Farmer pushes for buffer laws

MERRIMACK – “Good fences make good neighbors,” wrote Robert Frost, the poet and occasional New Hampshire farmer.
Another New England farmer, Eber Currier, would amend Frost’s words to add, “so do good buffers, especially ones with thick underbrush.”
Currier grows apples, pumpkins, cucumbers and squash on his 28-acre Peaslee Road property, which he’s owned for two decades. The land has been in farming for at least half a century and predates the homes that have gone up just beyond the orchard’s edge.
Therein lies the issue, not just for Currier, but for a whole bunch of farmers trying to scratch out a living in the state’s heavily developed and developing southern tier.
People move to the country and build homes near farms, and then complain about chemical sprays, odor and noise associated with agricultural operations, Currier said.
“It kind of can be hard on the fellow, or the woman, doing the farming,” he said.
Wayne Mann, president of the New Hampshire Farm Bureau Federation, puts it another way.
“There’s always been the issue of existing farm operations and suburbia moving up to the farms,” Mann said. “People move to the country from the big city and discover that cows moo in the morning and roosters crow at night.”
New York and Maine have laws on the homes and certain types of farming operations. The buffer would be a stretch of land owned by the developer where vegetation would be allowed to grow wild, creating a natural barrier between new homes and existing farms.
Currier wants New Hampshire to adopt a similar measure.
“We were scratching our head about what to come up with in our state,” Currier said about a recent meeting of the Hillsborough County Farm Bureau, of which he and his wife are members.
Currier’s proposal to create a buffer around farms passed muster with policy review committees of the Hillsborough County and state farm bureaus. It will go before delegates of the state Farm Bureau Federation annual meeting in Lebanon on Nov. 20.
If the agricultural buffer proposal is approved, the delegates would look for someone to introduce it as legislation, where it would undergo discussion and debate and could someday become law. However, Currier doesn’t expect the idea to survive the annual meeting.
“It probably will not pass, but it will be discussed,” he said.
There are more farmers in the northern part of the state, where development stresses on farms aren’t as great as in the south, Currier explained. But having the idea aired on the state level could be an important first step, he said.
Among the details to be debated: how much of a buffer for different types of farms.
For orchards, experts have recommended not disturbing the underbrush in a 100-foot buffer the entire way around the development, Currier said.
That’s so drift from spraying the orchards would be caught in the underbrush and not carried over into the development, he said.
The buffer might be different for other types of farms, such as pig or dairy farms.
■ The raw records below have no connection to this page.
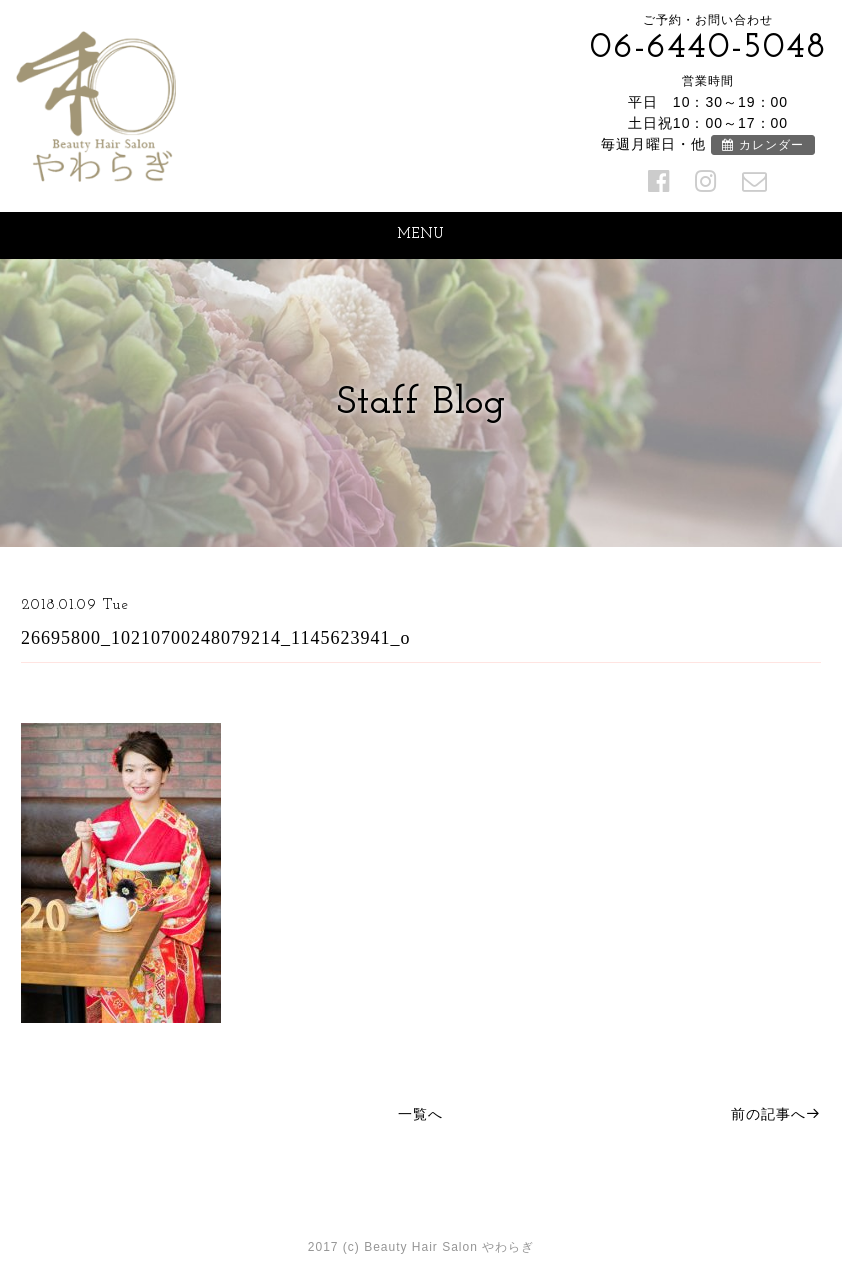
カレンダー (762, 145)
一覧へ (420, 1114)
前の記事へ (776, 1114)
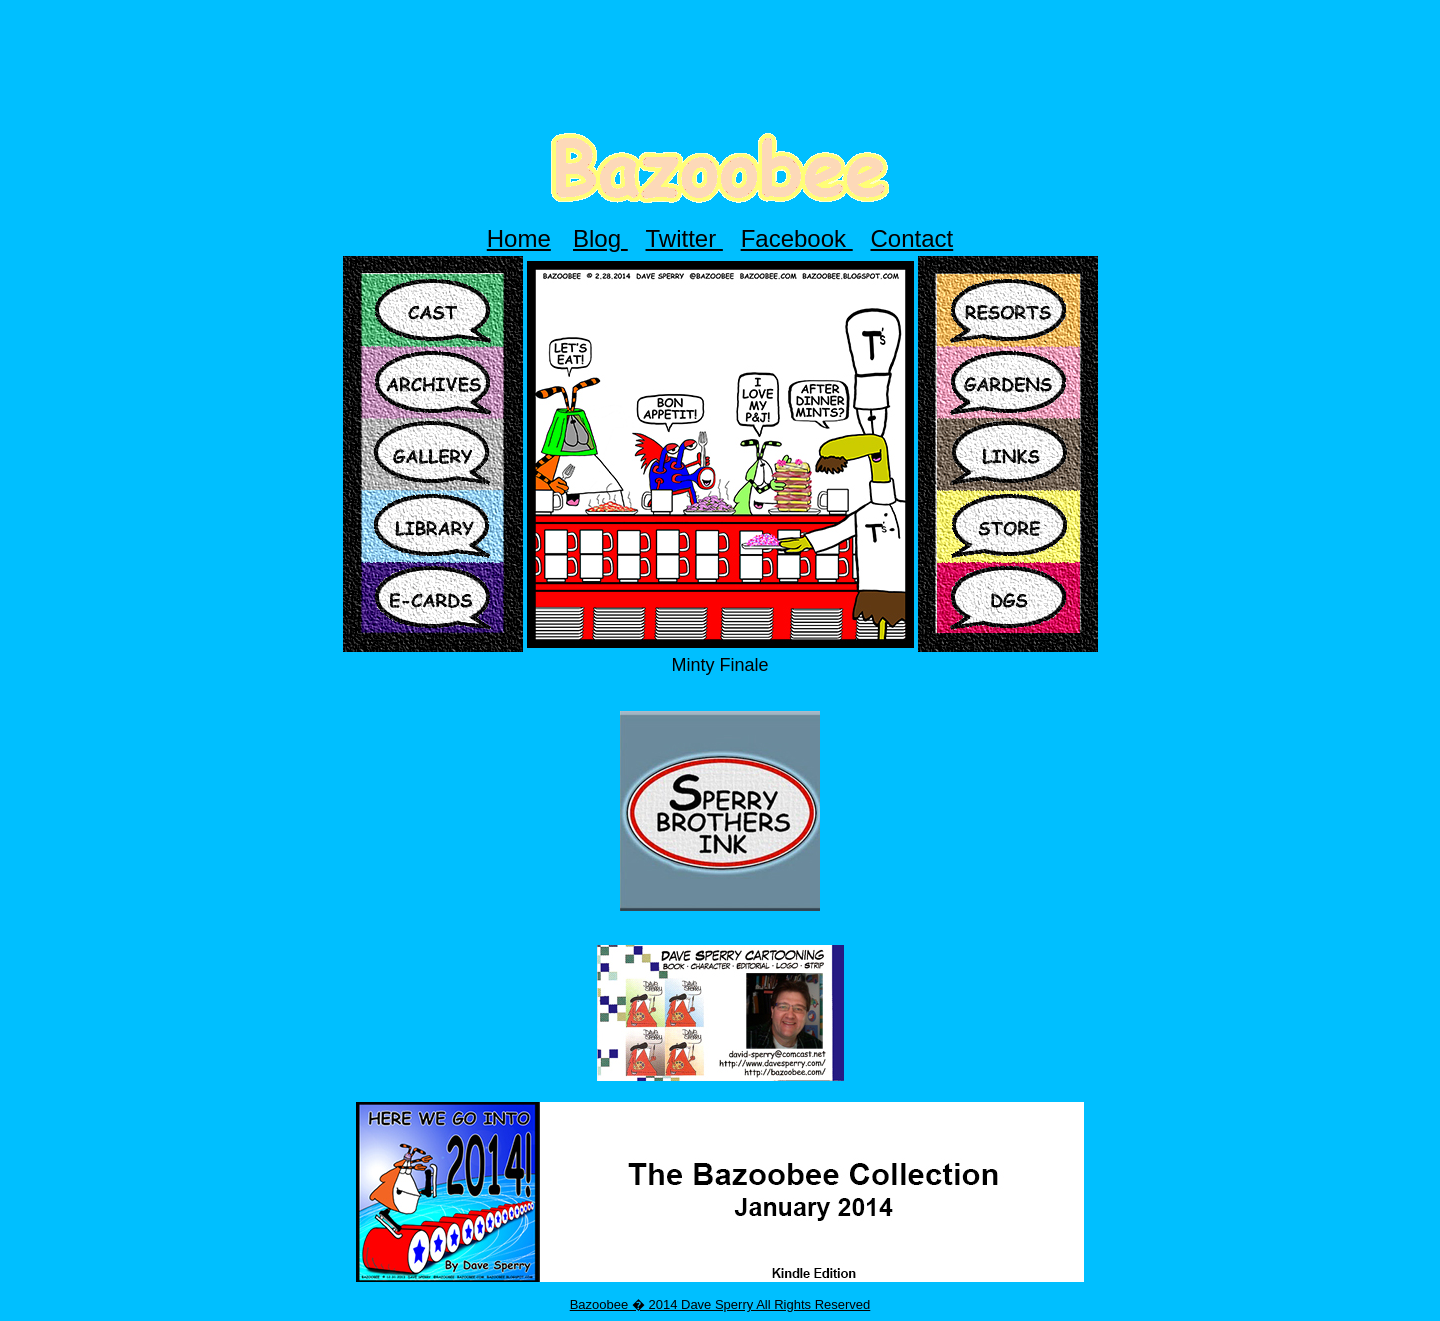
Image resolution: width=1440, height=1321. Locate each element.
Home (519, 238)
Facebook (797, 238)
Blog (600, 238)
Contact (912, 238)
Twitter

“You take a pig farmer – his manure pile smells a heck of a lot worse than someone with horse stables, or a dairy farmer with his manure,” Currier said
A couple of years ago Currier worked out a deal with the developer of Wasserman Heights to include a 100-foot buffer between homes and his land.
The buffer hasn’t been problem-free. Currier and a neighbor have concerns about a pond that catches runoff from the development. Water has been leaching over Currier’s property, and the developer and Merrimack town officials have been working to solve the issue.
Problems with the detention pond notwithstanding, the buffer agreement is still one that should be copied across the state, Currier said.
Good fences only go so far in making good neighbors, Currier suggested. Neighbor also has to meet neighbor half way.
Buffer or not, Currier is mindful not to unduly disturb homeowners in nearby Wasserman Heights when he sprays his apple trees to kill insects.
“I do my spraying about 4 a.m. When the wind come up about 9 or 10 o’clock, I’m finished by then,” Currier said.
That’s a message Mann also stresses with members of the statewide farmers association.
“I tell our delegation, you may have been there for five generations, but that doesn’t mean you should be up at 3 in the morning clanging and banging just to irritate your neighbors,” Mann said.